(602 P.2d 10)

A A Auto Wrecking, Inc., a Colorado corporation; Bradley Auto Salvage, Inc., a Colorado corporation; Colorado Auto Parts, Inc., a Colorado corporation; Arapahoe Auto Sales, a partnership; and Atlas Auto Sales, a partnership v. The Department of Revenue of the State of Colorado, and Alan N. Charnes, Executive Director

No. 79CA0258Colorado Court of Appeals.
Decided July 26, 1979. Rehearing denied August 16, 1979. Certiorari granted October 22, 1979.

Automobile dealers appealed dismissal of their action challenging the validity of Department of Revenue regulation limiting the number of dealer license plates that may be issued to an automobile dealer.

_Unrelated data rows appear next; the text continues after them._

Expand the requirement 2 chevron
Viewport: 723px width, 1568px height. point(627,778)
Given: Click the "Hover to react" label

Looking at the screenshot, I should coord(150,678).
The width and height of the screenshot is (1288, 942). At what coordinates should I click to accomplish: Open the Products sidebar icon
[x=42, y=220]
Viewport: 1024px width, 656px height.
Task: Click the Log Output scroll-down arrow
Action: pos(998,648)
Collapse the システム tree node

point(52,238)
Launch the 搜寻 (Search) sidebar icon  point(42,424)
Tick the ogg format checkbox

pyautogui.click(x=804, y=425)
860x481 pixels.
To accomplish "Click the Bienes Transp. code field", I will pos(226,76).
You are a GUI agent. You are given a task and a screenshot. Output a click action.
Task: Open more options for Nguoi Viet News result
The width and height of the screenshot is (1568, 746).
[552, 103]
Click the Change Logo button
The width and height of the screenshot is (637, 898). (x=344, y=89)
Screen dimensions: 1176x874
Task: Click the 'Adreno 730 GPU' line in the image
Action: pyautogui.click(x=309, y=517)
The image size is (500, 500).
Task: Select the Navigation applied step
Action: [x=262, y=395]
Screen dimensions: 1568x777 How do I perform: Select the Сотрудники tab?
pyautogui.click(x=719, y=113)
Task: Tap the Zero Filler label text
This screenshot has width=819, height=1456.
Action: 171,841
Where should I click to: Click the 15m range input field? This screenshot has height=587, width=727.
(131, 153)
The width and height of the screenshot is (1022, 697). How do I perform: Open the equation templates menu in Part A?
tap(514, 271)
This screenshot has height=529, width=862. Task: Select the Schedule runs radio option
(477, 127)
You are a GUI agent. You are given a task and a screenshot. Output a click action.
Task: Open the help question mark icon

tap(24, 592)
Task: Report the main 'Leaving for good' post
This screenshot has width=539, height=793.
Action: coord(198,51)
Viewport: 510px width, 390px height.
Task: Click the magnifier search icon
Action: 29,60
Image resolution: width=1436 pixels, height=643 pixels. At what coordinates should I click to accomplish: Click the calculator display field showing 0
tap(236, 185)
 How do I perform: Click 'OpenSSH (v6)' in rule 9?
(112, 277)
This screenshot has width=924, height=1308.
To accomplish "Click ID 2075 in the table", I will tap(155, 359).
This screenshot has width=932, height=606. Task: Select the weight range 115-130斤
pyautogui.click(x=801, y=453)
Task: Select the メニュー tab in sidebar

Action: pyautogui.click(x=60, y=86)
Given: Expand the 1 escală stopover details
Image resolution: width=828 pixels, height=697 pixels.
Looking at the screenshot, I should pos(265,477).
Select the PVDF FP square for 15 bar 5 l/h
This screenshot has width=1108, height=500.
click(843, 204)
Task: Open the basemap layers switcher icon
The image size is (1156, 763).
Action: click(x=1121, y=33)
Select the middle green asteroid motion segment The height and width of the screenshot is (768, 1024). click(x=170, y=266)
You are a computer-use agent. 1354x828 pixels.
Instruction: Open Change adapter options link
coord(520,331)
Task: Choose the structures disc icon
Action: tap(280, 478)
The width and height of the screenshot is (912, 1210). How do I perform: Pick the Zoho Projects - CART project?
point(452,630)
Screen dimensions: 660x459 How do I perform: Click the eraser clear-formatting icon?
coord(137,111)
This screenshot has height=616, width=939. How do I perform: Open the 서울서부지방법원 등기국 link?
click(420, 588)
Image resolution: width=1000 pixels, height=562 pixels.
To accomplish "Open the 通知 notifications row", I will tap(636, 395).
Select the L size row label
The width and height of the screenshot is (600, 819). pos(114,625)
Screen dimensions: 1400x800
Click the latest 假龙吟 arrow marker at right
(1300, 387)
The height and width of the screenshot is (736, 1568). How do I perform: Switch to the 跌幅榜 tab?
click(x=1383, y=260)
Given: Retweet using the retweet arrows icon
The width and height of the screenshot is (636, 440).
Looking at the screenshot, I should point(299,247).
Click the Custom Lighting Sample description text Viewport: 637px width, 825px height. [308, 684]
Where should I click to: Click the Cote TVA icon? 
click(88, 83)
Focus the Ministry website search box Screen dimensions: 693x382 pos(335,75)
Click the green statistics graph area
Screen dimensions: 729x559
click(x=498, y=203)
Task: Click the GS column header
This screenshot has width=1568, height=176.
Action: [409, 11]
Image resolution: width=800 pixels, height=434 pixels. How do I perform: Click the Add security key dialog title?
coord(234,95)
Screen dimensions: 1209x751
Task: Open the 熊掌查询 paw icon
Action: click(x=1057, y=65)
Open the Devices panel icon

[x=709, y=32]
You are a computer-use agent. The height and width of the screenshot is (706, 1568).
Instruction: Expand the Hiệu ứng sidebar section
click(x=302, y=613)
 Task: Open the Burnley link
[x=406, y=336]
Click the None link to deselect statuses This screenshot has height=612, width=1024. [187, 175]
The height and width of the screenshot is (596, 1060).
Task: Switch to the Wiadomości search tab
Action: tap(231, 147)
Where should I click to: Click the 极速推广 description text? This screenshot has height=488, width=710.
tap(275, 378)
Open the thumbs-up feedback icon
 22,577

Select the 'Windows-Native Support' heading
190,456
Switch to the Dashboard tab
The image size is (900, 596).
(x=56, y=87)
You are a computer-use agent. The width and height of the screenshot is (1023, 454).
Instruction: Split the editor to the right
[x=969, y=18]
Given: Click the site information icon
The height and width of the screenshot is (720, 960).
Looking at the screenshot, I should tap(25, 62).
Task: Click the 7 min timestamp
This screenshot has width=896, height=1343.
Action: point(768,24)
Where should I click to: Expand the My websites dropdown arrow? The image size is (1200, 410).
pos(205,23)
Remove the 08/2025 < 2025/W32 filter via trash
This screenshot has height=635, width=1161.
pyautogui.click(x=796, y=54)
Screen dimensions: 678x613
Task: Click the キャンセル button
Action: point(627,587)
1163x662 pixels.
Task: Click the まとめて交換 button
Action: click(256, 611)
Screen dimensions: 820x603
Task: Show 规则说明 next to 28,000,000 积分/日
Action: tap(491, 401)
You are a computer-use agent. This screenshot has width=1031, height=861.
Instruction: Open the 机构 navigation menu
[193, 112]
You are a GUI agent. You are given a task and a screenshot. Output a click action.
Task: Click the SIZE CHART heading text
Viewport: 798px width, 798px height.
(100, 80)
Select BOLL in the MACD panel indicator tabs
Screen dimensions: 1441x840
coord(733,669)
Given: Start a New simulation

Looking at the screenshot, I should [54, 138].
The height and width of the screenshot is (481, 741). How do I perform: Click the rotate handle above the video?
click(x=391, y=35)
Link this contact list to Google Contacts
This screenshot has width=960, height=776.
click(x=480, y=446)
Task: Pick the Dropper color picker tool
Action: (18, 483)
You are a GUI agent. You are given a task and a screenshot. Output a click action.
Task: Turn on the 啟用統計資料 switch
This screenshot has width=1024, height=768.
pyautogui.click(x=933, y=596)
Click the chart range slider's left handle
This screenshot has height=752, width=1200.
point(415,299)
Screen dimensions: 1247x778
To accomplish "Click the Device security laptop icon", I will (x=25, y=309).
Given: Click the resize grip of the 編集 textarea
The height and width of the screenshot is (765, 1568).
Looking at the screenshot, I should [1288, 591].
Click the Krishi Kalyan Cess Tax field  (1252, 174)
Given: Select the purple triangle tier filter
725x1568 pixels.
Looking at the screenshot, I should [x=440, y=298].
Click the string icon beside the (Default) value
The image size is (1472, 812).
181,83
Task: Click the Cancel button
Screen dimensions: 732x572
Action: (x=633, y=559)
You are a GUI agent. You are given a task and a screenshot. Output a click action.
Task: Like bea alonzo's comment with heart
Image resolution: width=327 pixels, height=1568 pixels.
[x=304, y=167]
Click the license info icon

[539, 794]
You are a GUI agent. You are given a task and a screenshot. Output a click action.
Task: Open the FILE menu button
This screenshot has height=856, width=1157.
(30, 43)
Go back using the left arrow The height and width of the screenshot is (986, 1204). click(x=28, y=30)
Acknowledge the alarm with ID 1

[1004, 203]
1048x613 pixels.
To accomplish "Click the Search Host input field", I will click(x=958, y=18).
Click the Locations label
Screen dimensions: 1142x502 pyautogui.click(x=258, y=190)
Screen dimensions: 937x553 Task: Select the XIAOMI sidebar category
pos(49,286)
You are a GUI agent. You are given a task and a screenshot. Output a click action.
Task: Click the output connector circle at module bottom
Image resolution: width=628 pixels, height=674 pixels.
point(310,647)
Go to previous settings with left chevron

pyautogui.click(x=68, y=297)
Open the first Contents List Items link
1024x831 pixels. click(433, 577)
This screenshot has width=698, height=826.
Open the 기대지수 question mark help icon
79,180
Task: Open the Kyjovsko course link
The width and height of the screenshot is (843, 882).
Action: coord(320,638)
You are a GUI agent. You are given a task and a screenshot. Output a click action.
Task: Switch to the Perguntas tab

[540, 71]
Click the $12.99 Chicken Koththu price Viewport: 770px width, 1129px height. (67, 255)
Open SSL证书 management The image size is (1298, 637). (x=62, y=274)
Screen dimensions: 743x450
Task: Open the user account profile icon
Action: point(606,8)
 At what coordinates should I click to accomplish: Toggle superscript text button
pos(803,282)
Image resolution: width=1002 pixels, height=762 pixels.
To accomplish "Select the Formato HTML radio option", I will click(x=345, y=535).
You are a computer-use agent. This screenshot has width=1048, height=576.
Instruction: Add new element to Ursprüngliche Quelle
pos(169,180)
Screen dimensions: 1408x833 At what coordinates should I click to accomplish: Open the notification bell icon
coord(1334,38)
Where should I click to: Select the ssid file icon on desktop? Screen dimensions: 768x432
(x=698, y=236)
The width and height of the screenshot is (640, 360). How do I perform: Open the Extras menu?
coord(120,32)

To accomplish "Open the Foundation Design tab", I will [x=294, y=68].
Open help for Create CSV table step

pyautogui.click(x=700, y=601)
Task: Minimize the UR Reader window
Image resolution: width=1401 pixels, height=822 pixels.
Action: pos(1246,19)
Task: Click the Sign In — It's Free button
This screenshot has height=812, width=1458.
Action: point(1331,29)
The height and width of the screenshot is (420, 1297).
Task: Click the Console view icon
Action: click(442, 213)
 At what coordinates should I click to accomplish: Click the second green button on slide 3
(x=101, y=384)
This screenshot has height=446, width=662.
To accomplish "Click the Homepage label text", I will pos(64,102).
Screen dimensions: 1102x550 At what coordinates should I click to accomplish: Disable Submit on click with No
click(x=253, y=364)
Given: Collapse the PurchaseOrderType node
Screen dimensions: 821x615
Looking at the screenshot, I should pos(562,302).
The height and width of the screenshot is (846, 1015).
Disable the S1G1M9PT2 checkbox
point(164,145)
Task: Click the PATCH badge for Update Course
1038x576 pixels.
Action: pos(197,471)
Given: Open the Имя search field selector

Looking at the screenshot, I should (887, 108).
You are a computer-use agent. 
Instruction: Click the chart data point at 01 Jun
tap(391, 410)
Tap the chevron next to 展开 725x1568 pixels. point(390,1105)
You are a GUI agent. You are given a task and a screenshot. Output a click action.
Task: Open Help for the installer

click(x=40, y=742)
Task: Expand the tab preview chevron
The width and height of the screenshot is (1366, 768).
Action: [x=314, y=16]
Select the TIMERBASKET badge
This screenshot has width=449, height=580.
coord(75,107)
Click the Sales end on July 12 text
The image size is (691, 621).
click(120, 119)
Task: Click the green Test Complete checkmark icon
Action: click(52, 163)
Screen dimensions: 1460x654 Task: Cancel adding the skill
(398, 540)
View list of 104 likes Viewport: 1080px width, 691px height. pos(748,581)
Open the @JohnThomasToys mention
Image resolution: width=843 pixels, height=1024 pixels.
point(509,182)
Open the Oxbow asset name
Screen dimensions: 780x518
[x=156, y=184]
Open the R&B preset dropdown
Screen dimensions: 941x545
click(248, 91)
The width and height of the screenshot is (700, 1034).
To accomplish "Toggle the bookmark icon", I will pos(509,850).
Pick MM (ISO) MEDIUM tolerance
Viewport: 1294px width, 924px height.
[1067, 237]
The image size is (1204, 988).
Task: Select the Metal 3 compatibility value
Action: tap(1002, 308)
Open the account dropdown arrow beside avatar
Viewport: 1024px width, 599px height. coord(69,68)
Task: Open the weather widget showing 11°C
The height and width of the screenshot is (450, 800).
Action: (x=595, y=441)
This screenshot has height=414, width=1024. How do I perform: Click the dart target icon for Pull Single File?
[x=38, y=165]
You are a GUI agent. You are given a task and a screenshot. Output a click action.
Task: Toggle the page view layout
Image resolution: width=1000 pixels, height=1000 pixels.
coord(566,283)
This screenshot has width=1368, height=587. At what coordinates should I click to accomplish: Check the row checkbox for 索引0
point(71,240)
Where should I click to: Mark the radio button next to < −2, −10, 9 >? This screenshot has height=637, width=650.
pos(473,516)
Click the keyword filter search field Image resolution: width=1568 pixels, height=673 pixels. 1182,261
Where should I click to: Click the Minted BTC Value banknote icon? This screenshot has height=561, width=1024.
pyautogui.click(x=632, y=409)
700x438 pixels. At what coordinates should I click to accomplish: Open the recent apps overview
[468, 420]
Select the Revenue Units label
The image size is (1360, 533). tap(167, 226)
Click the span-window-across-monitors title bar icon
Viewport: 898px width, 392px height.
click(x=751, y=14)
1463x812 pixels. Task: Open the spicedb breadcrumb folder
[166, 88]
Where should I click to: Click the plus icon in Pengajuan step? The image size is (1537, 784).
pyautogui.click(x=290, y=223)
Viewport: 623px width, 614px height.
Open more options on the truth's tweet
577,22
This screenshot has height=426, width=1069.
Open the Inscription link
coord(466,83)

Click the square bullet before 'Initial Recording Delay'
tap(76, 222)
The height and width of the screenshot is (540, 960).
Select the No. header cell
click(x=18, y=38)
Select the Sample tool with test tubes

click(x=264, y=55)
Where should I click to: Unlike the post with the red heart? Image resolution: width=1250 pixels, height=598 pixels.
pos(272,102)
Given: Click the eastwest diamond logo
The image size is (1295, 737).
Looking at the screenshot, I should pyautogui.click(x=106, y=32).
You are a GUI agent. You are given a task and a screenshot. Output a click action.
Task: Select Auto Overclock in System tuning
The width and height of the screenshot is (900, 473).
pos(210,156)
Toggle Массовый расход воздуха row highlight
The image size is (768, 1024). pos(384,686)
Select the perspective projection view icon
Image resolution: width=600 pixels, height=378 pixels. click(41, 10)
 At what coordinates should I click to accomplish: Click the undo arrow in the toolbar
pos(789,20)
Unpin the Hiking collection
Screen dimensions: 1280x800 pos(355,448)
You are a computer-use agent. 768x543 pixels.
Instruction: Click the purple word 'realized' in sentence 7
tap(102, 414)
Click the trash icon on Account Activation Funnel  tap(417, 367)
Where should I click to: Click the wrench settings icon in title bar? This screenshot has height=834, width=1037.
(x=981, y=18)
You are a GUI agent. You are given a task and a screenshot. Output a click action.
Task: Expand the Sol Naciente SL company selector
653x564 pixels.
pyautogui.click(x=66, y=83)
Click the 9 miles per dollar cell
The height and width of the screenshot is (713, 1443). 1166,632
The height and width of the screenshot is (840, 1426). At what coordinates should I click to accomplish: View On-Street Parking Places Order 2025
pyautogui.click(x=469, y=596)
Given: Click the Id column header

1. ADMINISTRATIVE LAW AND PROCEDURE — Department of Revenue Regulation — Limitation — Dealer License Plates — Inconsistent With Statute — Invalid.
Department of Revenue regulation limiting the number of dealer license plates that may be issued to an automobile dealer, is inconsistent with § 42-3-116, C.R.S. 1973, which indicates that automobile dealers may obtain dealer plates for each vehicle they own, and accordingly, such regulation is invalid.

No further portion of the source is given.